Hello,
SGX product sheet refers to GP-GPU tasks potentially running on the USSEs. I’d like to learn more about the software API for such kind of programming. Couldn’t find any reference in the SDK. As far as I understand, GLSL is not general enough for GP-GPU…
Thank you
GLSL isn’t really suitable for GPGPU, as you say (obviously you can do some things, but it’s not really dedicated to this purpose). The SGX is eminently programmable and there should be some advance in this area in the near future, but unfortunately the SDK doesn’t support this at the moment. Please check back for further news.
Well, it has been a while. Is there any news?
Sadly, not yet. There will be announcements and SDK support when there si progress in this area.

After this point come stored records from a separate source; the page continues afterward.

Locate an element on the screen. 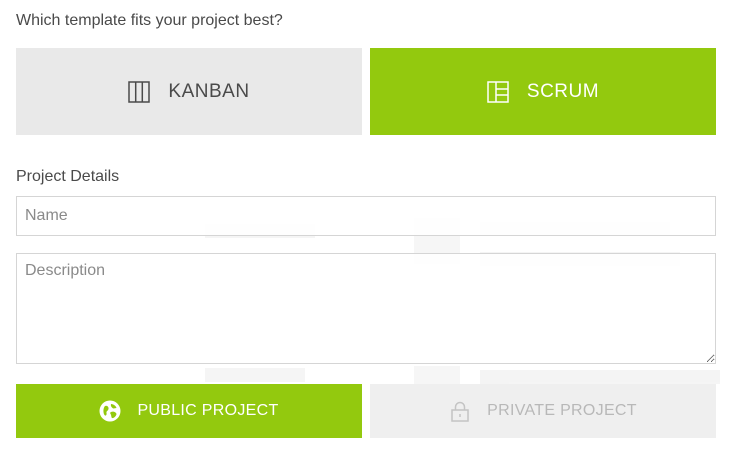  private-project-button: PRIVATE PROJECT is located at coordinates (543, 411).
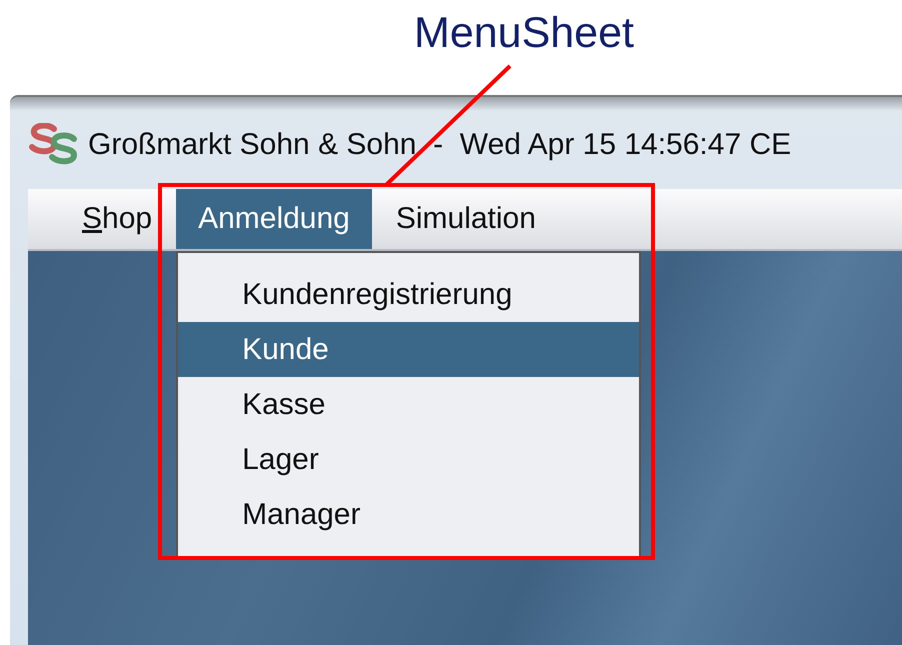  I want to click on dropdown-item: Kundenregistrierung, so click(409, 294).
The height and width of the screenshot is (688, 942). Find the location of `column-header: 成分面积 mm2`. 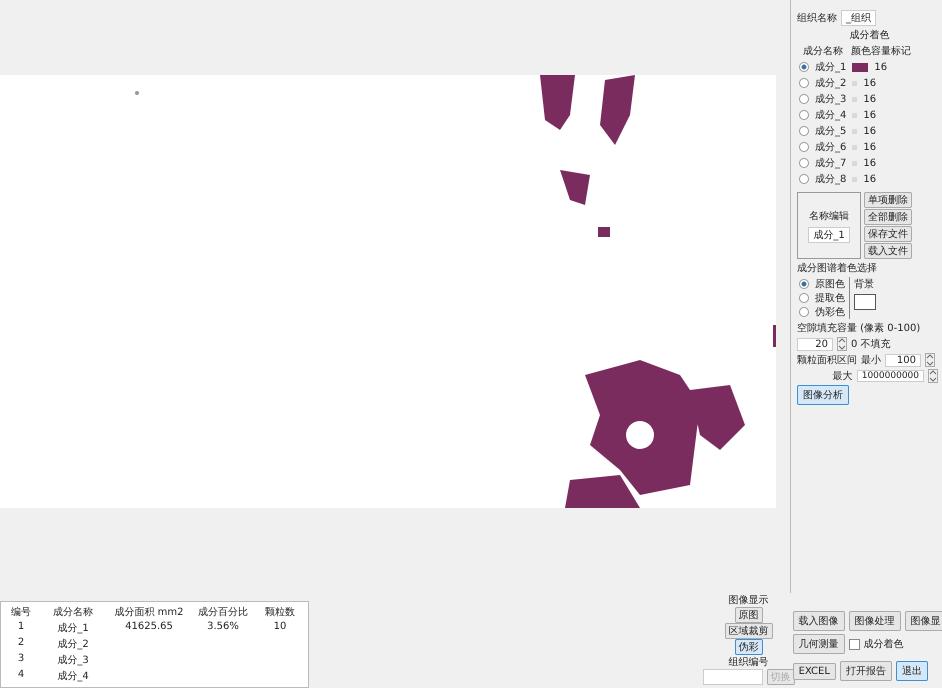

column-header: 成分面积 mm2 is located at coordinates (149, 612).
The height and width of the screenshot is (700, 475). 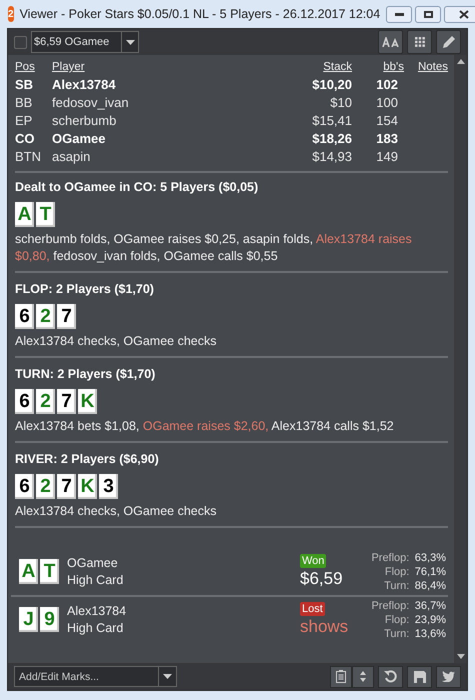 What do you see at coordinates (399, 14) in the screenshot?
I see `minimize-button` at bounding box center [399, 14].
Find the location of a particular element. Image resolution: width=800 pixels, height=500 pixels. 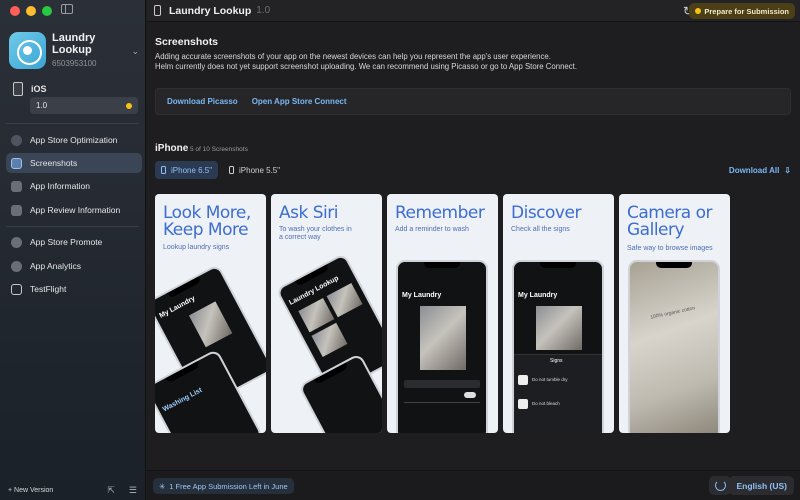

screenshot-headline: Ask Siri is located at coordinates (308, 213).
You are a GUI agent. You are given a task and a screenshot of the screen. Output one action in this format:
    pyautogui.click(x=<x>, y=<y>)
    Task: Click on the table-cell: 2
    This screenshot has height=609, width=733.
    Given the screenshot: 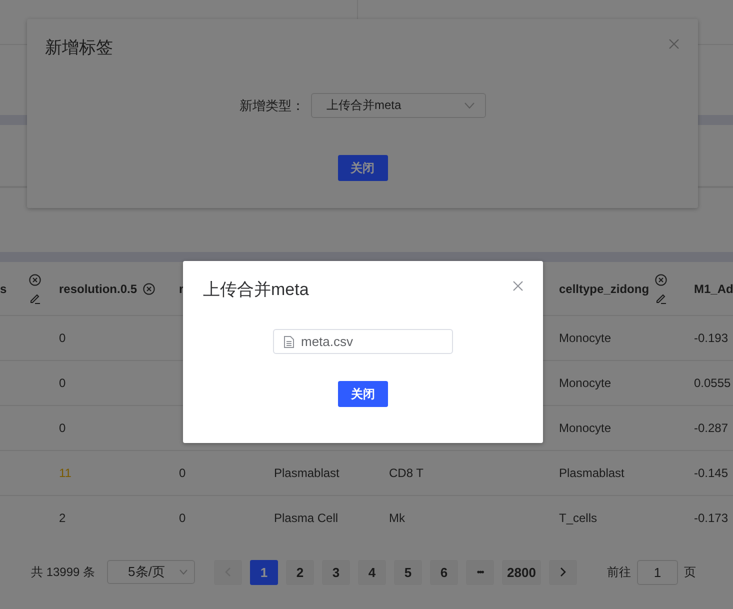 What is the action you would take?
    pyautogui.click(x=62, y=518)
    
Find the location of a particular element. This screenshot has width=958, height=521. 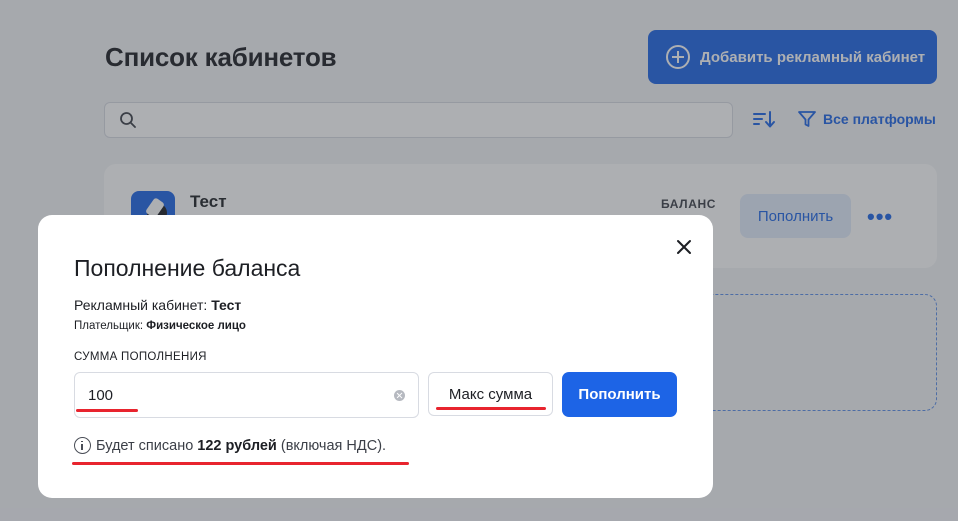

charge-note-text: Будет списано 122 рублей (включая НДС). is located at coordinates (241, 446).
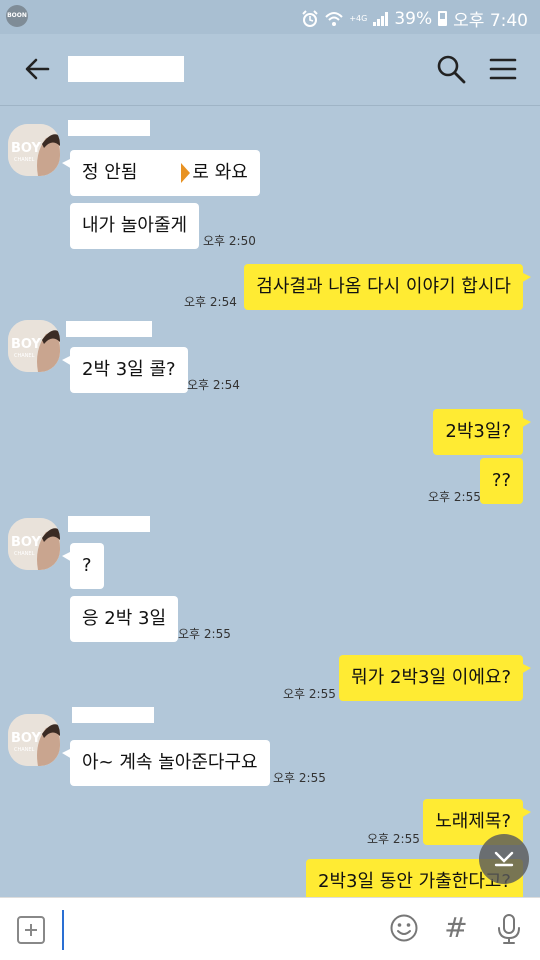  I want to click on message-bubble-incoming: ?, so click(83, 566).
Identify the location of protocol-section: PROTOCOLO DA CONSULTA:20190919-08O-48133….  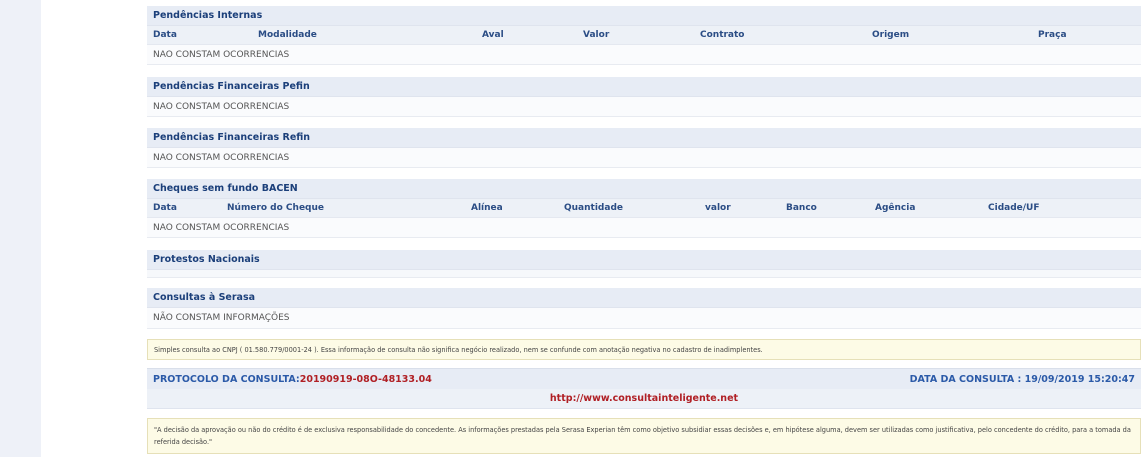
(644, 388).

It has been rather a while now, but is there any news or has this feature been dropped?
Also, has anyone managed to do any useful GPGPU processing using standard GLSL on an SGX chip?
All SGX and SGX-MP chips are capable of GP-GPU processing, but currently there are no devices on the market with these GPUs that provide APIs to expose this functionality (such as OpenCL).
When devices are released that provide developers with a GP-GPU API, we will release an SDK to support this development.
Thanks for your reply Joe.
What in particular needs to be done to expose such functionality? Would it be a case of a vendor in collaboration with yourselves writing a closed source e.g. OpenCL library (similar to the closed source OpenGL-ES libraries) which would then talk to the SGX* chip through e.g. the Linux open-source kernel driver?
Or, do the chips already support some abstracted “instruction set” that allows them to perform GPGPU computing without needing to know the nitty-gritty details of the low-level operations supported by the chips? If so, any chance of our seeing some details of this?
Thanks,
Simon.
Hi Simon,
It would be up to an OEM to expose drivers for a GP-GPU API - such as OpenCL - on their platform. I can't comment if/when these sort of drivers would be available and/or what devices, OSs etc they might end up on.
We don't expose an abstract instruction set or anything similar to this. Other than using shaders with graphics APIs our chips already support, there are currently no other options for performing GP-GPU work.
Cheers,
Joe
Joe2011-11-29 09:32:32
Hi Joe,
Don’t worry about commenting on when/if/who, I’m interested in doing it myself mainly, or at least having a go, as it looks interesting (and dare I say fun… ;)).
So you’re saying that I’d need to go back to the techniques used in the original GP-GPU work and use OpenGL calls and structures. That’s fine.
You also say you don’t expose an abstract instruction set, etc., does this mean there is one that is specifically tailored for GP-GPU (as opposed to a generic underlying hw abstraction instruction set/api that is used for all tasks - i.e. OpenGL-ES, OpenVG and potentially OpenCL, and which presumably would never be publicised)?
Thanks,
Simon
Hi Simon,
Yup. Your options are to either to stick with desktop GP-GPU APIs for now, or to see if you can use shaders in graphics APIs to do this work.
AFAIK, it's much more likely that a GP-GPU API (such as OpenCL) will be exposed than an abstract instruction set for these operations.
Cheers,
Joe
Joe2011-11-29 15:31:25
Thanks Joe.
For anyone else paying attention, I’ll report back how I get on as and when I find the time to do some experimentation.
Though not a progress report pre-se, a small group of us have got together to look at reverse engineering the opcodes, will report back when we have a site up.